Con: way too hard and imposes a financial and organizational hardship on unions. Legitimate point.
What do you’all think? Here’s the article:
City to Drop Lawsuit Against Transit Strikers
By THOMAS J. LUECKThe city has agreed to drop a lawsuit seeking huge financial penalties against individual members of the city’s main transit union, while the union has accepted terms for payment of $2.5 million in fines assessed against it for its 60-hour strike in December.
The deal did not appear to bring Local 100 of the Transport Workers Union or the Metropolitan Transportation Authority any closer to the bargaining table, or to a settlement of their stalled contract. But it tied up legal loose ends for a union that is already under financial duress, and had been threatened with more fines.

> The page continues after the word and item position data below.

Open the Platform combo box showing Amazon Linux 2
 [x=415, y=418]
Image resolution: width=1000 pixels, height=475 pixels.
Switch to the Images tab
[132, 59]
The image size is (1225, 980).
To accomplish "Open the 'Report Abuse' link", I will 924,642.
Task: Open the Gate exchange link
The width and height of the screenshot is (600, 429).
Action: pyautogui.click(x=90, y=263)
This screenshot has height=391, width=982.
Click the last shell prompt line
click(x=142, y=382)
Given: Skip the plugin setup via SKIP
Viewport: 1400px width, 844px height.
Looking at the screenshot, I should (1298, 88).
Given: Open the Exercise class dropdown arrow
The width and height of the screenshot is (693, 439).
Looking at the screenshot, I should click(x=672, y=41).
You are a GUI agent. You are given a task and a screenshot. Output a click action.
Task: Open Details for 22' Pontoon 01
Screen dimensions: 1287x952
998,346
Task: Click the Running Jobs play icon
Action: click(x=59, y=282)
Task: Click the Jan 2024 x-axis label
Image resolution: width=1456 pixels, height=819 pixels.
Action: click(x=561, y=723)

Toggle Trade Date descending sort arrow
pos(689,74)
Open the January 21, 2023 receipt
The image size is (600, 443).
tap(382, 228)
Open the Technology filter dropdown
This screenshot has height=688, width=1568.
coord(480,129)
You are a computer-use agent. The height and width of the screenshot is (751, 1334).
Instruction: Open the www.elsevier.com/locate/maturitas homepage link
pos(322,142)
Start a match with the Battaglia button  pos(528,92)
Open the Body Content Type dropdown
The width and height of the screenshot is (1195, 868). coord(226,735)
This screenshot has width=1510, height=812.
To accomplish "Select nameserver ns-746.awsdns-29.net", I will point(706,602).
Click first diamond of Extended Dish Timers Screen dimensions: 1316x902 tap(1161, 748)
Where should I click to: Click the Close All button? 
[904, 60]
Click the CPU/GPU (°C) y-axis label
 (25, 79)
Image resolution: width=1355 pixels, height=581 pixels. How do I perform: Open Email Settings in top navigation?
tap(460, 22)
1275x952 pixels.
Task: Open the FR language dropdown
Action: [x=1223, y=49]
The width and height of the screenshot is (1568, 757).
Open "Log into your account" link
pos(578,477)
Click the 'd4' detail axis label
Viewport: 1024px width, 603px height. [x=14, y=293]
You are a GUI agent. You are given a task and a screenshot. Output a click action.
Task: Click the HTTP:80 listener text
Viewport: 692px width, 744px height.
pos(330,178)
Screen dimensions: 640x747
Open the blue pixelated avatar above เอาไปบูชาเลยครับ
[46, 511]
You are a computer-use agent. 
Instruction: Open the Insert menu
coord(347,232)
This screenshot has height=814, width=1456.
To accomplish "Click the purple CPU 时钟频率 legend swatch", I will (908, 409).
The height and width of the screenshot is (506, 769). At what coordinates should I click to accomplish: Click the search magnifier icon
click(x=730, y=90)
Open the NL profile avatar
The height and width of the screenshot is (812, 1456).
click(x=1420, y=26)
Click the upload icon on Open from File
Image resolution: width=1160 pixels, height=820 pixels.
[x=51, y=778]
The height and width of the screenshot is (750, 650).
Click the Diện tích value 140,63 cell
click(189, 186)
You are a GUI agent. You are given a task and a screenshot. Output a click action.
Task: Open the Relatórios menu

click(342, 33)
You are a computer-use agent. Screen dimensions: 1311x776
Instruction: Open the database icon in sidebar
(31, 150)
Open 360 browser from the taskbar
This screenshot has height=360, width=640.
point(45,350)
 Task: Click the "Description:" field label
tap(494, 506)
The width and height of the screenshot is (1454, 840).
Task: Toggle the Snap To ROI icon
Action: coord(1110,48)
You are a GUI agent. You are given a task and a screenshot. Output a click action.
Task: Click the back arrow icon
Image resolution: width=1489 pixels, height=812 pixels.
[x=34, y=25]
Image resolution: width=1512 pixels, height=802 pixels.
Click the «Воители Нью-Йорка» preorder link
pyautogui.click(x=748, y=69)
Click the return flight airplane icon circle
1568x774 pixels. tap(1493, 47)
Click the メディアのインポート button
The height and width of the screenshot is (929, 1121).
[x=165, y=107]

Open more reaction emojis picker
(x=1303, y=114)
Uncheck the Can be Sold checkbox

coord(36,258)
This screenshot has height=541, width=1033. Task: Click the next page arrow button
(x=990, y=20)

Michael A. Cardozo, the city’s corporation counsel, appeared in court on Dec. 13, before the transit strike, and said the city would seek $25,000 in fines from each Local 100 member on the first day they walked off the job, and that the amount would double on each day of a strike.
Citing the economic disruption that a subway shutdown would cause the city, he said it would seek $1 million more a day from the union itself.
In a the deal disclosed yesterday, and signed by Justice Theodore T. Jones of State Supreme Court in Brooklyn, the city is to receive the $2.5 million already assessed against the union for violating the state’s Taylor law, which prohibits strikes by public employees. The payments will be made in 12 monthly installments starting June 1.
“No further purpose would be served by the city pursuing its own lawsuit,” said Georgia Pestana, chief of the labor law division of the city’s Law Department. She said the $2.5 million penalty would “warn the T.W.U. and other unions that contemplate violating the law that the law must be obeyed, and that public employees and their unions have no right to betray the public’s trust.”
“The city is pleased that the T.W.U. has agreed to promptly begin paying the $2.5 million penalty,” Ms. Pestana said.
The deal also provides the union with some breathing space in a separate penalty imposed by Justice Jones, who ordered that the automatic payroll checkoff of Local 100’s union dues be discontinued by the authority. Local 100 had said that the elimination of dues deductions from members’ paychecks was the harshest penalty confronting the union, since it would severely limit its ability to collect money and pay its bills.
Under the agreement, dues checkoffs will remain in place until the final installment of the $2.5 million fine is paid. Then, after three months, the union can apply to the court to have the checkoff reinstated.
Roger Toussaint, the president of Local 100, said yesterday that the agreement, by allowing dues checkoffs for another year, would provide an opportunity to “permanently replace dues checkoff with direct payments to the union.”
“We will use this as a challenge to reinvent Local 100 into a union driven by one-on-one contact with its members,” he said.
He also maintained that the Taylor Law was unfair, and that legislation was needed to protect workers from “out-of-control bureaucracies like the M.T.A.”